Los hechos ocurrieron la mañana del 21 de octubre de 2005, en la calle Florida de l´Hospitalet de Llobregat (Barcelona), cuando, según la acusación, el procesado rompió la orden de alejamiento y asestó varios golpes en la cabeza de su ex esposa con un martillo de 44 centímetros de largo y 7 de ancho, hasta que dos ciudadanos que pasaban por allí les pudieron separar.
En su declaración ante el juez, el acusado, que se encuentra en prisión provisional desde que fue detenido por estos hechos, ha pedido perdón por la agresión, ha indicado que hasta entonces nunca había pegado a su mujer y ha agregado que no tenía intención de matarla.
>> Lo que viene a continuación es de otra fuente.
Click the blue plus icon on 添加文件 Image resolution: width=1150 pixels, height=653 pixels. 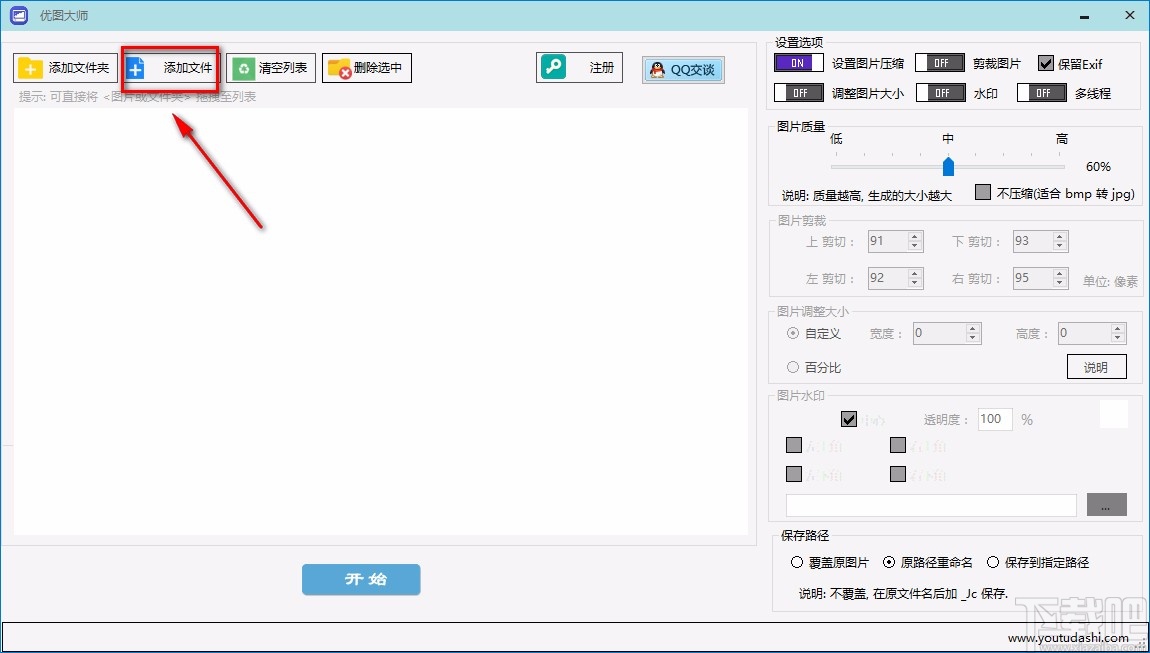point(137,68)
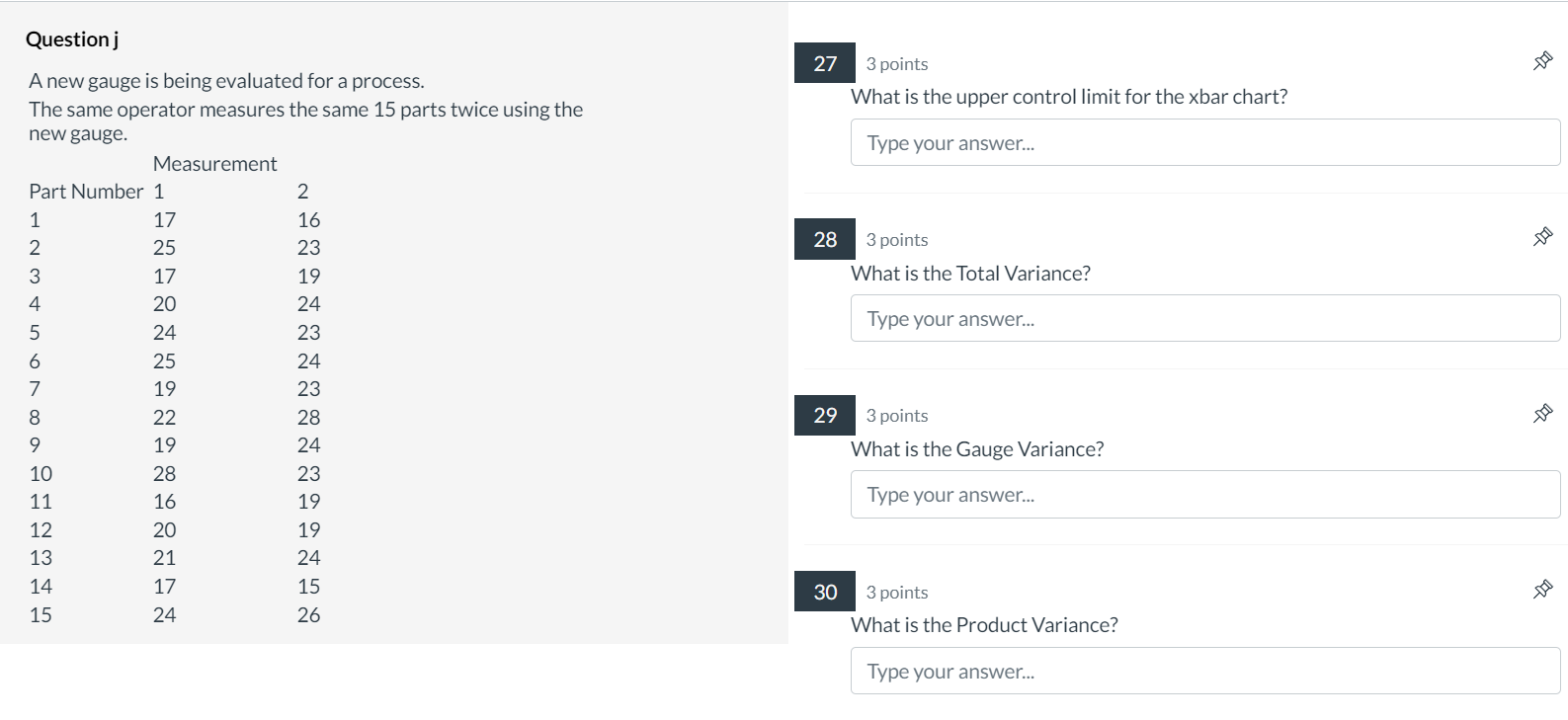1568x720 pixels.
Task: Focus the Total Variance answer field
Action: click(1204, 319)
"Cómo voy a querer matarla, si es la madre de mis hijos", ha exclamado entre llantos el acusado, quien ha confesado que "tuve un momento malo y por ello pido perdón".
Según su relato, aquel día se dirigía al médico, ya que estaba muy nervioso debido a los golpes y robos que sufría últimamente en el parque en el que dormía, por lo que también llevaba encima un martillo de grandes dimensiones para protegerse.
Por casualidad, se encontró con su mujer, que también salía del médico, y según el acusado fue la ex esposa la que se dirigió a él en primer lugar, haciéndole un gesto con la mano que él interpretó en el sentido de que le llamaba "cornudo".
"Me giré y le di un solo golpe, no sé si en la cabeza o en la espalda", ha dicho el hombre, que ha negado que la amenazara de muerte.
Asimismo, ha indicado que no era consciente de que estaba rompiendo la orden de alejamiento -que le había sido impuesta tras el divorcio porque la mujer le denunció también por agresiones-, ya que se creía que era por sólo seis meses, y no por los dieciocho meses que constaban en la sentencia.
En cambio, la mujer ha denunciado que su ex marido merodeaba constantemente su casa, por lo que tenía miedo y muchas veces huía a toda prisa para que no se le acercara.
El día de los hechos, según la mujer, su ex marido le atacó por la espalda y le dio hasta cuatro golpes con el martillo en la cabeza, por lo que perdió momentáneamente el conocimiento y cayó al suelo. "Me decía entre dientes que me mataba", ha relatado.